КОРОТКОЕ ЗАДАНИЕ
Напишите продолжение отрывка о ранних годах Кампанеллы, начиная сразу после его последнего предложения.

Родной дом Кампанеллы в Стило сохранился, по крайней мере, об этом свидетельствует указатель, с небольшой оговоркой утверждающий, что согласно письменным свидетельствам, возможно (!), это и есть тот самый дом, под чьим кровом рос будущий философ. Строение, надо сказать, весьма интересное – крепко сбитое из больших камней, напоминающее скорее крепостную башню, а кладка стен его типично византийская, безошибочно позволяющая опознавать наследие византийских архитекторов по всему миру: ряды камней перемежаются кирпичной плинфой, которая, придавая кладке определенную гибкость и способность к амортизации, позволяет постройкам устоять при землетрясениях.
Однако добротный древний дом еще не показатель благосостояния. Дело отца не процветало, поскольку заказчиков по округе было немного, да и заказы были явно не дорогостоящие. Позже стесненные обстоятельства заставили семью перебраться в соседний Стиньяно; когда именно и по какой причине – сказать сложно; если верны предположения А. Шеллера-Михайлова и А. Штекли, что причиной была эпидемия чумы, занесенной из Алжира в Мессину и распространившейся далее, то этот переезд можно датировать 1575–1576 годом. Сам философ вспоминал в одном из писем своему почитателю, что родился в нищете. Джованни Доменико – именно таково было мирское имя Кампанеллы – был первенцем; позже родились его брат Пьетро (или Джампьетро) и сестры, но уже в пятилетнем возрасте дети наполовину осиротели – скончалась их мать.

ИСХОДНЫЕ ДАННЫЕ
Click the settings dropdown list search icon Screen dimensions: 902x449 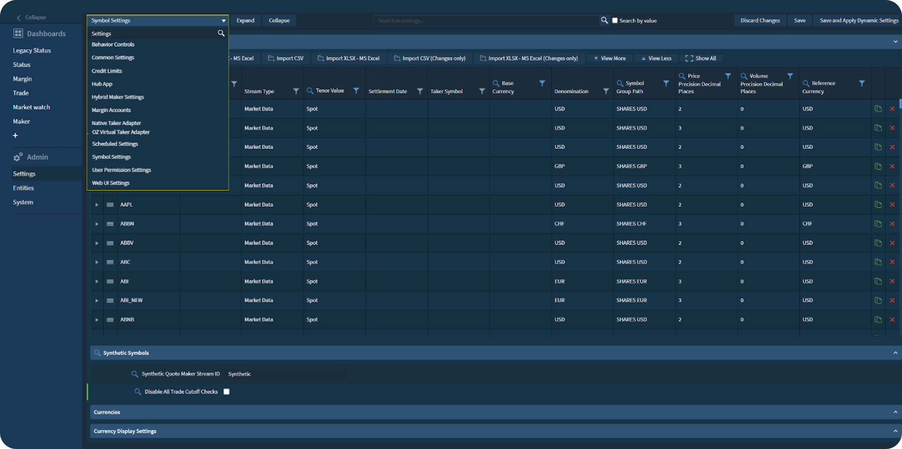(x=221, y=33)
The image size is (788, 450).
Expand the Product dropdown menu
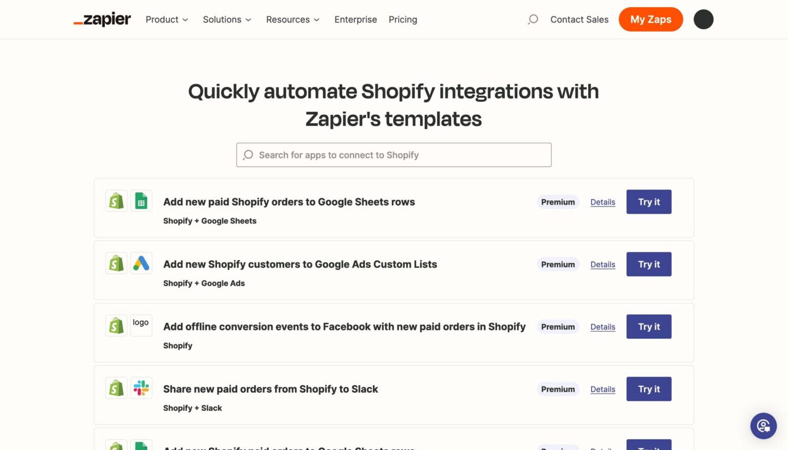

РЕЗУЛЬТАТ
Сведений о детстве и отрочестве Кампанеллы крайне мало, и, кроме того, достоверность некоторых довольно сомнительна, хотя они и канонизированы во многих биографиях, причем довольно ранних, на которые ориентировались и более поздние. Но объединяет их один факт – несомненная тяга к познанию и самообразованию, свойственная великому калабрийцу, иначе он просто не мог бы стать тем, кем в итоге стал. Так же несомненно то, что отец напрямую не мог помочь образованию сына, ибо был неграмотным, но делал все возможное, чтобы посодействовать ему в этом. Это выгодно отличает его от многих легендарных фигур типичных отцов гениев, препятствовавших возвышенным устремлениям своих сыновей, желая, чтобы те наследовали семейное ремесленное дело. Напротив, Джеронимо Кампанелла отлично понимал, что только грамотность и образованность смогут помочь его сыну, в котором он, несомненно, разглядел незаурядные задатки, избежать его собственной участи. Тем более что относительно наглядный пример был перед его глазами: в Неаполе жил некий родственник, именно благодаря грамотности и уму «вышедший в люди» по окончании университета. Точное его родство с сапожником из Стило неизвестно, в семье Джеронимо было принято уважительно называть его дядей. Так вот, «неаполитанский дядя», носивший звучное имя Джулио Чезаре Кампанелла, был процветающим стряпчим, и отец Кампанеллы явно ощущал ту разницу в оплате труда при несоизмеримой трудоемкости последнего. Вполне возможно, что Джеронимо не видел в сыне будущего философа или, скажем, кардинала[10], но точно знал, что умственная деятельность избавит его от нужды. Правда, это требовало денег, каковых родитель Кампанеллы явно не имел, по крайней мере лишних, и здесь можно было бы рассчитывать на помощь и покровительство неаполитанского родственника. Однако мы не знаем, каковы у них были отношения: судя по биографии Кампанеллы, в каковой «дядя», очевидно, не принял никакого участия, – не очень хорошие, мягко говоря. Следовательно, о найме учителя или отправке мальчика в школу без посторонних финансовых вливаний речь тоже идти не могла. Кроме «светского» варианта образования оставался еще и церковный, который мог бы предоставить отпрыску сапожника возможность пойти по духовной линии. Именно он и был реализован.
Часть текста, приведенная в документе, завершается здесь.